Voorheis emphasized that the joint force will not win a future war using a single platform, but with a system of systems, highlighting the importance of the DAF Battle Network in the joint framework. The conversation traced the implementation of the acquisition transformation from program executive officers to empowered, mission-focused PAEs being the central mechanism for streamlining decision making and aligning accountability with mission outcomes.

C3BM was among the first five PEO-to-PAE transitions announced by the Air Force on Jan. 8.

"What we're seeing is this idea that acquisition really is a warfighting function," Voorheis said. "This sense of urgency to our business that we really need to be on a wartime footing puts a priority on the ability to actually field capabilities incrementally over time, driving alignment between resourcing requirements and acquisition so that we have the stable funding and stable requirements that allow us together to fuel that capability that's most prioritized by the service and driven by the mission threads."

Central to "fight tonight" capabilities is building a common data layer that enables interoperability across platforms, coalition and industry partners. By establishing a common data layer and open interfaces, the DAF can more rapidly incorporate emerging technologies and scale them across the joint force. This approach aligns with the Department of War's broader push to streamline acquisition and deliver relevant capability on timelines that match the pace of modern conflict.

"In five years, I want to see us evolve at the same pace as technology," Pallone said. "We spend a lot of time trying to decide when we're going to dig out of tech debt. As a joint force, we need to get to the point where we're on a common enough baseline that we're able to evolve as we go."

Rather than a single system, leaders described the DAF Battle Network as an evolving architecture, and one that is continuously refined through operational feedback, experimentation and incremental fielding.

"We're always in exercises," Tipton said. "We're always looking at how am I taking our data and making sure it's being spread not just to the joint force, but to our allies and coalition partners, so that we can fight as one team.
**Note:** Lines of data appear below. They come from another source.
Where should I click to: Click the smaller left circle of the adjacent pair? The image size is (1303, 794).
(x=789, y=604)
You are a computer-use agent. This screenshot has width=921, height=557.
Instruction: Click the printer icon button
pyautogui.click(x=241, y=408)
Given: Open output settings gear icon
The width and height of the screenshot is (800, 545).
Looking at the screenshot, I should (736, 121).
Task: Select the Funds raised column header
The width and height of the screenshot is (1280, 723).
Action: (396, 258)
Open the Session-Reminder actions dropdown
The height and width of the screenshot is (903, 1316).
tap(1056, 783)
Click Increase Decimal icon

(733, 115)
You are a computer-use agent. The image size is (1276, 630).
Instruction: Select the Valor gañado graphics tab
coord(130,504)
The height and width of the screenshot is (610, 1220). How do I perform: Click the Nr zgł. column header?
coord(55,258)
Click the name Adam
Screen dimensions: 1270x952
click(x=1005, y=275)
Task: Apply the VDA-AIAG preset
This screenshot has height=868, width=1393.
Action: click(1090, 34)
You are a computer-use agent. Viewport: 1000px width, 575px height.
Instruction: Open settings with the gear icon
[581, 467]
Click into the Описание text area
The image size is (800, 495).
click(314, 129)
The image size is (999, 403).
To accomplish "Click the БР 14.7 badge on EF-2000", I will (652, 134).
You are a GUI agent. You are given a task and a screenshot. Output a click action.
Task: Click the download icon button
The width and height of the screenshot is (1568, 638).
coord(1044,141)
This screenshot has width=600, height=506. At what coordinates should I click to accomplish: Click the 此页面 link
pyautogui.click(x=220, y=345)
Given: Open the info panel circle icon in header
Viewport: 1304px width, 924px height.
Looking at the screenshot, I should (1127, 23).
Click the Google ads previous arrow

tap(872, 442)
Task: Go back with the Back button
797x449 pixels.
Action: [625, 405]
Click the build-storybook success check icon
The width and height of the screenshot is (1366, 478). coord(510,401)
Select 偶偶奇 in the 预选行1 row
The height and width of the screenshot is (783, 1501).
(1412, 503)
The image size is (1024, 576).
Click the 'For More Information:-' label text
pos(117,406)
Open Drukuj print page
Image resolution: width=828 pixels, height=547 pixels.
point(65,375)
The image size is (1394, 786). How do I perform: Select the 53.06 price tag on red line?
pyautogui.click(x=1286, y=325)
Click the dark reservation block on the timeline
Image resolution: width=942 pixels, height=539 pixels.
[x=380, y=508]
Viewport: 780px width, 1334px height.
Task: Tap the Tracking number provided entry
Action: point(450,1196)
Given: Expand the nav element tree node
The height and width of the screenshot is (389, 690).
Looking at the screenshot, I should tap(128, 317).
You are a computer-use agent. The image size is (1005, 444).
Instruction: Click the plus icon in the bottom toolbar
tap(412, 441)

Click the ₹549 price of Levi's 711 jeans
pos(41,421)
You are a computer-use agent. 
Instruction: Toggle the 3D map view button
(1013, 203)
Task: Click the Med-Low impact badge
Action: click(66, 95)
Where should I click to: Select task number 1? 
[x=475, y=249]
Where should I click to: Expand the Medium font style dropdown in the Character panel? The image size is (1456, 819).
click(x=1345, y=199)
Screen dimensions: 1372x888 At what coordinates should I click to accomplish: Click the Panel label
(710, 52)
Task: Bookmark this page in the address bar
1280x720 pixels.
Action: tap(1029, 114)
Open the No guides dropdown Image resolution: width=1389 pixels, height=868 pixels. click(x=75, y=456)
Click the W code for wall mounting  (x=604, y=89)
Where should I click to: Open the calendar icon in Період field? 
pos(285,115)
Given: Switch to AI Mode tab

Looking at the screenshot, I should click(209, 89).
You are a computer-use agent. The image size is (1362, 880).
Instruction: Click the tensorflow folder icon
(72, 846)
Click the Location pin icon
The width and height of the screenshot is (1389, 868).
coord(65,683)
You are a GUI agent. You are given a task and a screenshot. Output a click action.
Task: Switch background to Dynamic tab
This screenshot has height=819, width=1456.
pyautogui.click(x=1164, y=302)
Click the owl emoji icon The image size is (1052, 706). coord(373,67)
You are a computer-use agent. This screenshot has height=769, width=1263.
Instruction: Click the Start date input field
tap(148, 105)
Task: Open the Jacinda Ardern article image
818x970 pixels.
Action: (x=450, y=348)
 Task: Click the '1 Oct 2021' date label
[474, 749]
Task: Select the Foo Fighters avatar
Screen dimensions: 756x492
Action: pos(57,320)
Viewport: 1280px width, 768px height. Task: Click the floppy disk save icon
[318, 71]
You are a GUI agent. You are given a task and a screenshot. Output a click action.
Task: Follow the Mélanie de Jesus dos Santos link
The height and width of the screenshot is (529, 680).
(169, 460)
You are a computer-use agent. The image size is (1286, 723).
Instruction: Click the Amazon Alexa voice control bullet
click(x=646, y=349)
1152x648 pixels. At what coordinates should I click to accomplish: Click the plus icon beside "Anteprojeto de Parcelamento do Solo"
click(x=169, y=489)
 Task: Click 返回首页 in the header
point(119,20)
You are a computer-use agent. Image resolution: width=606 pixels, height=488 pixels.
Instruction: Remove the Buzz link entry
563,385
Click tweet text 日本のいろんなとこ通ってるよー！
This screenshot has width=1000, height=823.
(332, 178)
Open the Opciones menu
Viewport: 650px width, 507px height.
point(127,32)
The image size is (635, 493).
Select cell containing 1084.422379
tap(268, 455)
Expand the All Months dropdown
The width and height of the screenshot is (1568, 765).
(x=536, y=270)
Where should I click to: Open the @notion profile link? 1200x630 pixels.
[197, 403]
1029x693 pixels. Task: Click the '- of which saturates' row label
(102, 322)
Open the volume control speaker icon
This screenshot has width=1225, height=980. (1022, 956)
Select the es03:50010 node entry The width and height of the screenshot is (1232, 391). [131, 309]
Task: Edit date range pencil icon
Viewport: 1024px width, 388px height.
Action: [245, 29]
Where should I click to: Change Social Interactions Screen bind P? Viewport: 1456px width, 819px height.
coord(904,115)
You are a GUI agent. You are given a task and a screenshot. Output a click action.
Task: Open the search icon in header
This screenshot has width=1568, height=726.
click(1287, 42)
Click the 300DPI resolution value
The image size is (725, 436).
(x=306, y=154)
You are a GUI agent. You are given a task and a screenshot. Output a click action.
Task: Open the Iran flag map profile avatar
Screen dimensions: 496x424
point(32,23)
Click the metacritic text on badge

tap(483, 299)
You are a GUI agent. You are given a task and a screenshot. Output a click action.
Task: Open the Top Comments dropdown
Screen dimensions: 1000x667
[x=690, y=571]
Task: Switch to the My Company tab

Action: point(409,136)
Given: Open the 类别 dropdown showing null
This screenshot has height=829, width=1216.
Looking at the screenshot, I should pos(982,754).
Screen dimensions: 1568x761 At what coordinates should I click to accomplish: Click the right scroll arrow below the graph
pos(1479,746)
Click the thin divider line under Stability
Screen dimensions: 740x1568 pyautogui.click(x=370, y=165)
The two keys for that are 'can I share that data, and do I have the right communication networks to actually move that data along?' I think if we solve the data and transport problem first, that'll be the most critical piece to being able to fight as one team."

Voorheis and Tipton reinforced that the ultimate objective for the DAF Battle Network remains clear: connect the joint force in a way that enables faster, better-informed decisions in contested environments, delivering combat decision advantage today while building the foundation for tomorrow's fight.